After spending time at Google and hearing about how they want to enable multi-cloud infrastructure deployment, I wanted to see how my API service provider partners are able to actually power these visions of running your APIs anywhere, in any infrastructure. Using DreamFactory you can deploy your APIs using Docker, Kubernetes, or directly from a Github repository, something I'm exploring as standard operating procedure for government agencies, like we see with 18F's US Forest Service ePermit Middlelayer API--in my opinion, all federal, state, and local government should be able to deploy API infrastructure like this.

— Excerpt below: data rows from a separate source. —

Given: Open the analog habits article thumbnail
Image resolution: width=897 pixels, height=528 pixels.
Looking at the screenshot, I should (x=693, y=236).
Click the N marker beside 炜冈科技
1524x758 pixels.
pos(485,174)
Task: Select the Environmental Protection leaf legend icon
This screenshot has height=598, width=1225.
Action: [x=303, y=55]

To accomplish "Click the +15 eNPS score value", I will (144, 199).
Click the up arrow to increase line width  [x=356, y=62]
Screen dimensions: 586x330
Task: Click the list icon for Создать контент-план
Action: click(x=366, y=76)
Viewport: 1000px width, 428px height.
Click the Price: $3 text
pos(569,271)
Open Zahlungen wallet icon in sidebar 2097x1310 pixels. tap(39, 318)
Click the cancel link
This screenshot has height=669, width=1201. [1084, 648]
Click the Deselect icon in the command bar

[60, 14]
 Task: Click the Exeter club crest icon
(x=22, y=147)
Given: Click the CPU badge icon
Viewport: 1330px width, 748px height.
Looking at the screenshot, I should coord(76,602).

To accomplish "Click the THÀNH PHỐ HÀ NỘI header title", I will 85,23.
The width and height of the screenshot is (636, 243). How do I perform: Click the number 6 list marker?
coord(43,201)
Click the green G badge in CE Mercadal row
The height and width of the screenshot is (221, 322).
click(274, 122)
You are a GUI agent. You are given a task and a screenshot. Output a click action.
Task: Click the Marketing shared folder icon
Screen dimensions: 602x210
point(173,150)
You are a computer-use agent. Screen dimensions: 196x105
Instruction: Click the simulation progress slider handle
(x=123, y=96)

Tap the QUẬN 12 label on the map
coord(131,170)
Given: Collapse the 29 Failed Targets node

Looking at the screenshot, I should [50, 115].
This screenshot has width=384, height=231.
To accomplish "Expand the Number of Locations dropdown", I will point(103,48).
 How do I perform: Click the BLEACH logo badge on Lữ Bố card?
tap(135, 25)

One of the projects I am working on this week is creating a base blueprint of what it will take to deploy a human services API for any city in Google or Azure. I have a demo working on AWS already, but I need a basic understanding of what it will take to do the same in any cloud environment. I'm not in the business of hosting and operating APIs for anyone, let alone for government agencies--this is why I have partners like DreamFactory, who I can route specific projects as they come in. Obviously, I am looking to support my partners, as they support me, but I'm also looking to help other companies, organizations, institutions, and government agencies better leverage the cloud providers they are already using.
I'll share more stories about how I'm deploying APIs to AWS, as well as Google and Azure, as I do the work over the next couple of weeks. I'm looking to develop a healthy toolbox of solutions for government agencies to use. This weeks project is focused on the human services data specification, but next week I'm going to look replicating the model to allow for other Schema.org vocabulary, providing simple blueprints for deploying other common APIs like products, directories, link listings, and directories. My goal is to provide a robust toolbox of APIs that anyone can launch in AWS, Google, and Azure, with a push of a button--eventually.